That is because African-Americans in the past were sent to the backs and balconies of white churches to worship on Sundays in silence, narrator Charles Harris said.

“They could not worship with claps, instruments or ‘amens,’” he said.

Shemeka Ware sings for the gathered crowd during the performance. (Jay Sowers \ The Natchez Democrat)

Shemeka Ware sings for the gathered crowd during the performance. (Jay Sowers \ The Natchez Democrat)

Religion played a very vital part in the lives of slaves and freemen, Harris said.
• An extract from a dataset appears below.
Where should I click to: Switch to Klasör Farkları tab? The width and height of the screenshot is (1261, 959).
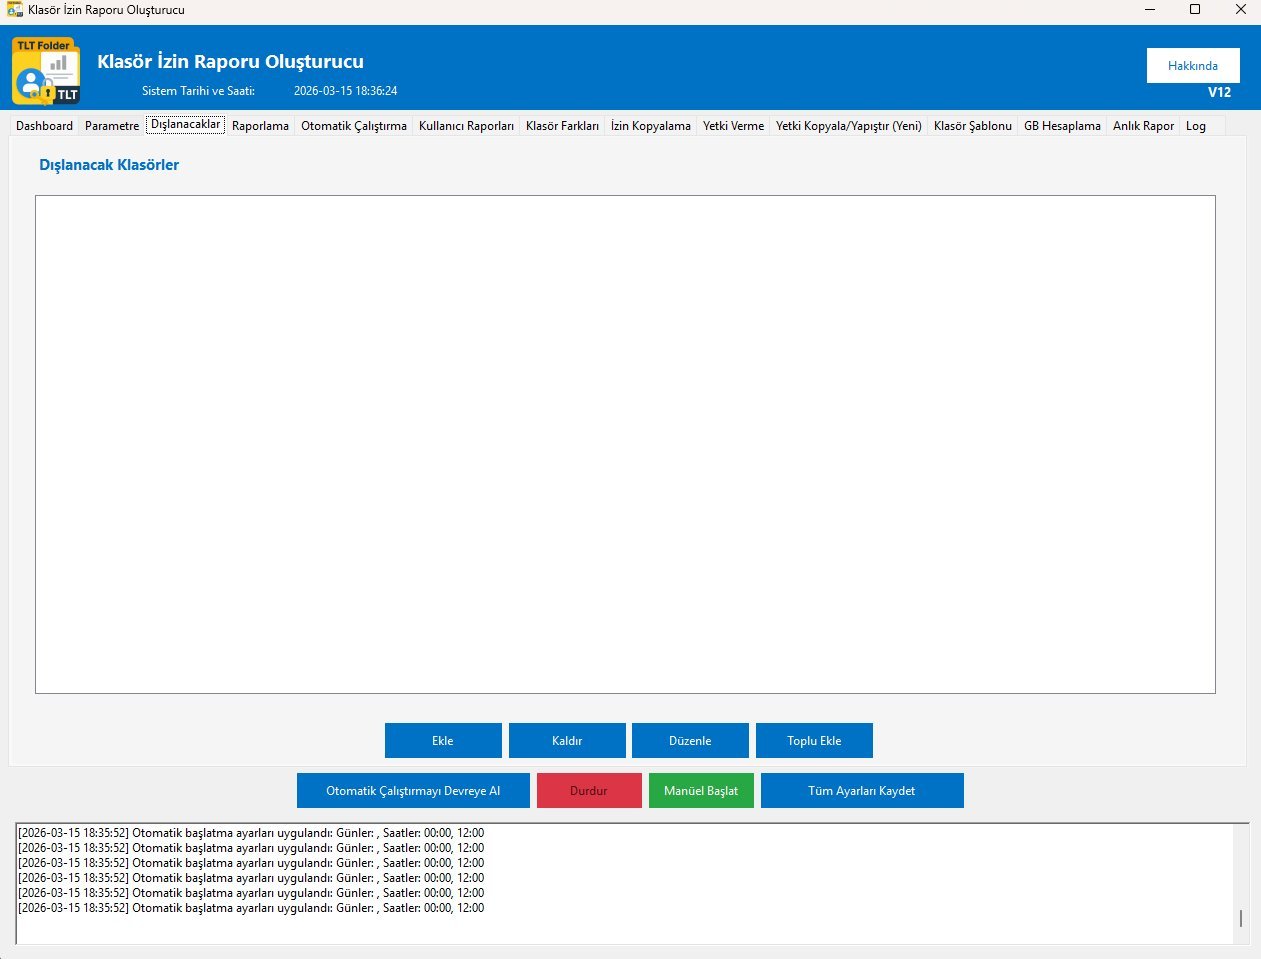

Their songs consoled and strengthened them through their time of captivity and oppression, he said.

Narration also educates the audience on the history of Rose Hill Missionary Baptist Church, the oldest organized black Baptist congregation in Mississippi, and Holy Family Catholic Church.

During the performance the choir members, dressed in traditional, brightly colored African clothing, also play the parts of various prominent African-Americans from Natchez’s past.

They tell the stories of Ibrahima, the African prince who was captured and sold into slavery in Natchez, Elizabeth Taylor Greenfield, a Natchez-born opera singer who eventually performed for Queen Victoria in 1854, Richard Wright, William Johnson and others.

Harris urges the audience to “listen quietly to the voices of the past.”

“No voice speaks as forcefully as the voice of Natchez,” he said.